■ TAREFA ESCRITA 1: O que é a teoria, de acordo com o trecho sobre o papel do intelectual?
■ TAREFA ESCRITA 2: Dê continuidade ao trecho sobre o papel do intelectual, começando logo após a última frase.

■ TRECHO DO TEXTO:
= = = =

O papel do intelectual não é situar-se "um pouco à frente" ou "um pouco à margem", para daí dizer a verdade de todos, verdade a qual, sem os intelectuais, permaneceria muda.
Trata-se, sobretudo, de lutar contra as formas de poder em todos os pontos nos quais o poder é, ao mesmo tempo, o objeto e o instrumento: na ordem do "saber", da "verdade", da "consciência" e do "discurso".
Nesse sentido, a teoria não expressa, não traduz nem é aplicação de uma prática: a teoria é uma prática. Mas é prática local e regional, como você diz, não é prática totalizadora. Luta-se contra o poder, luta-se para fazê-lo aparecer e golpeá-lo nos pontos em que o poder é mais invisível e insidioso.
Não se luta por alguma "tomada de consciência" – já faz muito tempo que as massas tomaram consciência, como saber; e também já faz muito tempo que a burguesia tomou, ocupou, a consciência, como sujeito. Luta-se, isso sim, para nos infiltrarmos no poder e tomar o poder, ao lado de todos os que lutam também por isso. Ao lado. Não afastados, a uma distância da qual os intelectuais iluminariam as massas. Cada sistema regional dessa luta é "uma teoria".

= = = =

■ MATERIAL:
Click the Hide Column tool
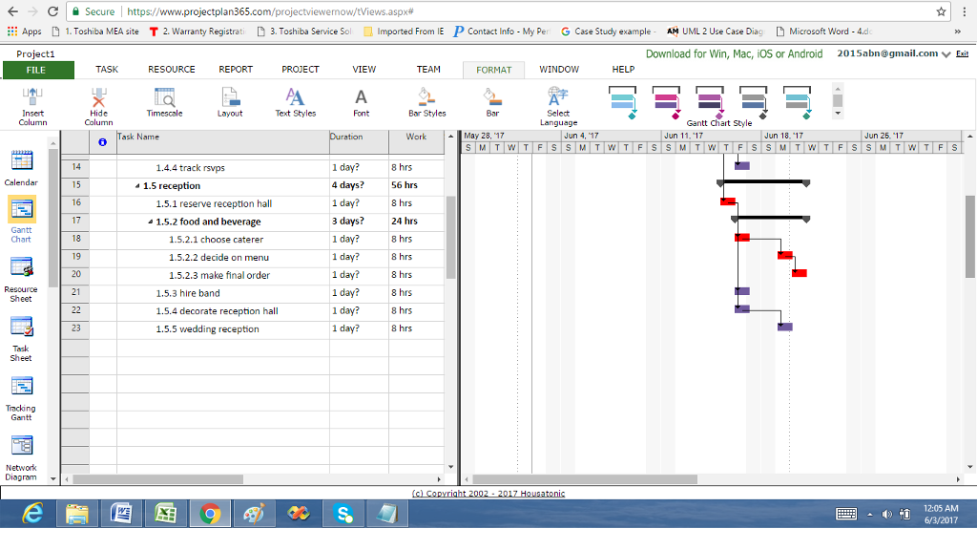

= = = =

■ RESPOSTA CORRETA 1: A teoria é uma prática, local e regional, e não totalizadora.

■ RESPOSTA CORRETA 2:
Gilles Deleuze: É. Cada teoria é precisamente uma caixa de ferramentas. Não há qualquer relação entre a teoria e seu significante. A teoria tem de servir, de funcionar. Tem de haver pessoas que se sirvam da teoria, a começar pelo próprio teórico, que deixa de ser teórico, e que, se não deixar de ser teórico, não vale nada (ou o momento ainda não chegou). Mas não se volta para teorias passadas: fazem-se outras. Há outras teorias por fazer.
Curioso é que o autor que mais passa por puro intelectual tenha sido quem disse isso com mais clareza: Proust[3]. Tratem meu livro como um par de lentes[4] dirigidas para fora; e, bem, se não servirem, troque as lentes, encontrem vocês mesmos, cada um, suas lentes próprias, o próprio aparelho, que será necessariamente aparelho de combate.
A teoria não pode ser totalizada; ela multiplica e multiplica-se. Quem, pela própria natureza, opera totalizações é o poder. Você diz exatamente: a teoria está, por natureza, contra o poder. Desde que uma teoria incrusta-se num ou noutro ponto, passa a enfrentar o risco de não ter qualquer consequência prática possível, de não provocar explosão alguma, sequer em algum outro ponto.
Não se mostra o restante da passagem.